Pixel coordinate grounding data:
---------------

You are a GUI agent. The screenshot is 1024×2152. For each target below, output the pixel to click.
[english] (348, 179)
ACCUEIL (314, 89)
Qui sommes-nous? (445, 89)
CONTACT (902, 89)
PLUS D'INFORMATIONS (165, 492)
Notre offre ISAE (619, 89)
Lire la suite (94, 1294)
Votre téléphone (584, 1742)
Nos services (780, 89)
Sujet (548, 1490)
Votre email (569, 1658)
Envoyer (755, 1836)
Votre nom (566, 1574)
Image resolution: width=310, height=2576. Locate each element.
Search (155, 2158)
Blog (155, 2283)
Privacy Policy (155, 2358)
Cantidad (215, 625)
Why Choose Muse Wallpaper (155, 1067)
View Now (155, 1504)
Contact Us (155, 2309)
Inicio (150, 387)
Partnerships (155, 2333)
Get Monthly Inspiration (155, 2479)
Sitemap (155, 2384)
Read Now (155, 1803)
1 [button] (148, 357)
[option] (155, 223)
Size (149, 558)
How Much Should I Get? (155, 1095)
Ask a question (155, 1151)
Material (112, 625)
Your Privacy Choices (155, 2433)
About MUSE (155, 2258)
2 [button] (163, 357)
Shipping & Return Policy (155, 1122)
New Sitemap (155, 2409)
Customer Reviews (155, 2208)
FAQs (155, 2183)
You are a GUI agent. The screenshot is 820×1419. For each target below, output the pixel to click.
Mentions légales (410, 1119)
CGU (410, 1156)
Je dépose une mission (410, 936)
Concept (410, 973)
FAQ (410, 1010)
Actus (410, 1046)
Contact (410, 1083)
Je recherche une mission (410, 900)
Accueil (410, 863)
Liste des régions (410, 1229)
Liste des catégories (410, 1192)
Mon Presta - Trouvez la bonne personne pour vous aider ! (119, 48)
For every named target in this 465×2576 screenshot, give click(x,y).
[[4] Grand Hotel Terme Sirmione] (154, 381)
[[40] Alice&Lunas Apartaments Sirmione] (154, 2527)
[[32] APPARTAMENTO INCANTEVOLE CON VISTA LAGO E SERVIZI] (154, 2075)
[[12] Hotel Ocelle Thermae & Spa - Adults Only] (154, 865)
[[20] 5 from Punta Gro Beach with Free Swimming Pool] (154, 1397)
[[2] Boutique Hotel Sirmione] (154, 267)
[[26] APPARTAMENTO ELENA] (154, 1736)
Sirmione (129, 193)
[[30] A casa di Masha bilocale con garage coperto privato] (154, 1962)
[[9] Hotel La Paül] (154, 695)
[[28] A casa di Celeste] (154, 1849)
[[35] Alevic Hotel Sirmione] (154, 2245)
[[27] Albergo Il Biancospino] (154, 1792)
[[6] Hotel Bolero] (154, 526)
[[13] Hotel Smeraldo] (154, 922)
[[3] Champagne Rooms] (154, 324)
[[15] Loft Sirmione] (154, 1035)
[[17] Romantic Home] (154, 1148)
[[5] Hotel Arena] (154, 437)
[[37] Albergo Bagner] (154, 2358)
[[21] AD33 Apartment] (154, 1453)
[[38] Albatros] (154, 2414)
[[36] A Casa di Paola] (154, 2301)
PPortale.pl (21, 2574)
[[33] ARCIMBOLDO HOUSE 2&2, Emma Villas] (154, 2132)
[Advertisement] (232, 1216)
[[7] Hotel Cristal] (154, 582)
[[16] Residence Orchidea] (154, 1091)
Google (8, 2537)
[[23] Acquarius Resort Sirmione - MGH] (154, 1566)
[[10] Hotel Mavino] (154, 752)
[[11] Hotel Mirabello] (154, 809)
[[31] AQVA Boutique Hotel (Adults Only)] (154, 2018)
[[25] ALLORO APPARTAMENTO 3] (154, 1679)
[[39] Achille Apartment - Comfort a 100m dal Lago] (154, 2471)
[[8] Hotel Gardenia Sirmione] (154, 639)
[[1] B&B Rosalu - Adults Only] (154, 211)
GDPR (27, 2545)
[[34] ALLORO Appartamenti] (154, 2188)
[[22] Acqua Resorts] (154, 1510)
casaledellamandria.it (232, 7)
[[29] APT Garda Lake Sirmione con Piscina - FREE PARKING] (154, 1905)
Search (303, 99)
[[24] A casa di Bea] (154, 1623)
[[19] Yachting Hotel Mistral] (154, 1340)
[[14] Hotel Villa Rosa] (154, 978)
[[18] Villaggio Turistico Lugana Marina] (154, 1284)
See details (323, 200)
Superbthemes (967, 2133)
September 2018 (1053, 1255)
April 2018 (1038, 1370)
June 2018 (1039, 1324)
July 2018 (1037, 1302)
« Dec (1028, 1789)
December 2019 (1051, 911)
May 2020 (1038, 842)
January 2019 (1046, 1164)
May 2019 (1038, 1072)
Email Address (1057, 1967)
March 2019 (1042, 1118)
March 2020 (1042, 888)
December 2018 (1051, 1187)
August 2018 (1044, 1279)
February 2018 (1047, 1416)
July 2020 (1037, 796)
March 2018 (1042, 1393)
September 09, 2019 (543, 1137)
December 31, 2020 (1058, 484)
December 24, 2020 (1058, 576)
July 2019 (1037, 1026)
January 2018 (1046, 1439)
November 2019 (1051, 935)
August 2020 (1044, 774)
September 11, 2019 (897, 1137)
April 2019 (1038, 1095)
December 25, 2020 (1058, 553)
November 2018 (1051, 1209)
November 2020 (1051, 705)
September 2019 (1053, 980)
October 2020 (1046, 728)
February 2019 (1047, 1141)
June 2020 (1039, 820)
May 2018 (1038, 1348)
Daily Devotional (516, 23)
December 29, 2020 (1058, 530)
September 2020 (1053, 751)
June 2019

---------------

The records above need to be retyped exactly.

You are a GUI agent. The screenshot is 1024×2152. For each target below, output the pixel to click.
[english] (348, 179)
ACCUEIL (314, 89)
Qui sommes-nous? (445, 89)
CONTACT (902, 89)
PLUS D'INFORMATIONS (165, 492)
Notre offre ISAE (619, 89)
Lire la suite (94, 1294)
Votre téléphone (584, 1742)
Nos services (780, 89)
Sujet (548, 1490)
Votre email (569, 1658)
Envoyer (755, 1836)
Votre nom (566, 1574)
Image resolution: width=310, height=2576. Locate each element.
Search (155, 2158)
Blog (155, 2283)
Privacy Policy (155, 2358)
Cantidad (215, 625)
Why Choose Muse Wallpaper (155, 1067)
View Now (155, 1504)
Contact Us (155, 2309)
Inicio (150, 387)
Partnerships (155, 2333)
Get Monthly Inspiration (155, 2479)
Sitemap (155, 2384)
Read Now (155, 1803)
1 [button] (148, 357)
[option] (155, 223)
Size (149, 558)
How Much Should I Get? (155, 1095)
Ask a question (155, 1151)
Material (112, 625)
Your Privacy Choices (155, 2433)
About MUSE (155, 2258)
2 [button] (163, 357)
Shipping & Return Policy (155, 1122)
New Sitemap (155, 2409)
Customer Reviews (155, 2208)
FAQs (155, 2183)
You are a GUI agent. The screenshot is 820×1419. For each target below, output the pixel to click.
Mentions légales (410, 1119)
CGU (410, 1156)
Je dépose une mission (410, 936)
Concept (410, 973)
FAQ (410, 1010)
Actus (410, 1046)
Contact (410, 1083)
Je recherche une mission (410, 900)
Accueil (410, 863)
Liste des régions (410, 1229)
Liste des catégories (410, 1192)
Mon Presta - Trouvez la bonne personne pour vous aider ! (119, 48)
For every named target in this 465×2576 screenshot, give click(x,y).
[[4] Grand Hotel Terme Sirmione] (154, 381)
[[40] Alice&Lunas Apartaments Sirmione] (154, 2527)
[[32] APPARTAMENTO INCANTEVOLE CON VISTA LAGO E SERVIZI] (154, 2075)
[[12] Hotel Ocelle Thermae & Spa - Adults Only] (154, 865)
[[20] 5 from Punta Gro Beach with Free Swimming Pool] (154, 1397)
[[2] Boutique Hotel Sirmione] (154, 267)
[[26] APPARTAMENTO ELENA] (154, 1736)
Sirmione (129, 193)
[[30] A casa di Masha bilocale con garage coperto privato] (154, 1962)
[[9] Hotel La Paül] (154, 695)
[[28] A casa di Celeste] (154, 1849)
[[35] Alevic Hotel Sirmione] (154, 2245)
[[27] Albergo Il Biancospino] (154, 1792)
[[6] Hotel Bolero] (154, 526)
[[13] Hotel Smeraldo] (154, 922)
[[3] Champagne Rooms] (154, 324)
[[15] Loft Sirmione] (154, 1035)
[[17] Romantic Home] (154, 1148)
[[5] Hotel Arena] (154, 437)
[[37] Albergo Bagner] (154, 2358)
[[21] AD33 Apartment] (154, 1453)
[[38] Albatros] (154, 2414)
[[36] A Casa di Paola] (154, 2301)
PPortale.pl (21, 2574)
[[33] ARCIMBOLDO HOUSE 2&2, Emma Villas] (154, 2132)
[Advertisement] (232, 1216)
[[7] Hotel Cristal] (154, 582)
[[16] Residence Orchidea] (154, 1091)
Google (8, 2537)
[[23] Acquarius Resort Sirmione - MGH] (154, 1566)
[[10] Hotel Mavino] (154, 752)
[[11] Hotel Mirabello] (154, 809)
[[31] AQVA Boutique Hotel (Adults Only)] (154, 2018)
[[25] ALLORO APPARTAMENTO 3] (154, 1679)
[[39] Achille Apartment - Comfort a 100m dal Lago] (154, 2471)
[[8] Hotel Gardenia Sirmione] (154, 639)
[[1] B&B Rosalu - Adults Only] (154, 211)
GDPR (27, 2545)
[[34] ALLORO Appartamenti] (154, 2188)
[[22] Acqua Resorts] (154, 1510)
casaledellamandria.it (232, 7)
[[29] APT Garda Lake Sirmione con Piscina - FREE PARKING] (154, 1905)
Search (303, 99)
[[24] A casa di Bea] (154, 1623)
[[19] Yachting Hotel Mistral] (154, 1340)
[[14] Hotel Villa Rosa] (154, 978)
[[18] Villaggio Turistico Lugana Marina] (154, 1284)
See details (323, 200)
Superbthemes (967, 2133)
September 2018 (1053, 1255)
April 2018 (1038, 1370)
June 2018 (1039, 1324)
July 2018 (1037, 1302)
« Dec (1028, 1789)
December 2019 (1051, 911)
May 2020 (1038, 842)
January 2019 (1046, 1164)
May 2019 (1038, 1072)
Email Address (1057, 1967)
March 2019 (1042, 1118)
March 2020 (1042, 888)
December 2018 (1051, 1187)
August 2018 (1044, 1279)
February 2018 (1047, 1416)
July 2020 (1037, 796)
March 2018 (1042, 1393)
September 09, 2019 (543, 1137)
December 31, 2020 (1058, 484)
December 24, 2020 (1058, 576)
July 2019 (1037, 1026)
January 2018 (1046, 1439)
November 2019 (1051, 935)
August 2020 (1044, 774)
September 11, 2019 (897, 1137)
April 2019 (1038, 1095)
December 25, 2020 (1058, 553)
November 2018 (1051, 1209)
November 2020 (1051, 705)
September 2019 (1053, 980)
October 2020 (1046, 728)
February 2019 (1047, 1141)
June 2020 (1039, 820)
May 2018 (1038, 1348)
Daily Devotional (516, 23)
December 29, 2020 (1058, 530)
September 2020 (1053, 751)
June 2019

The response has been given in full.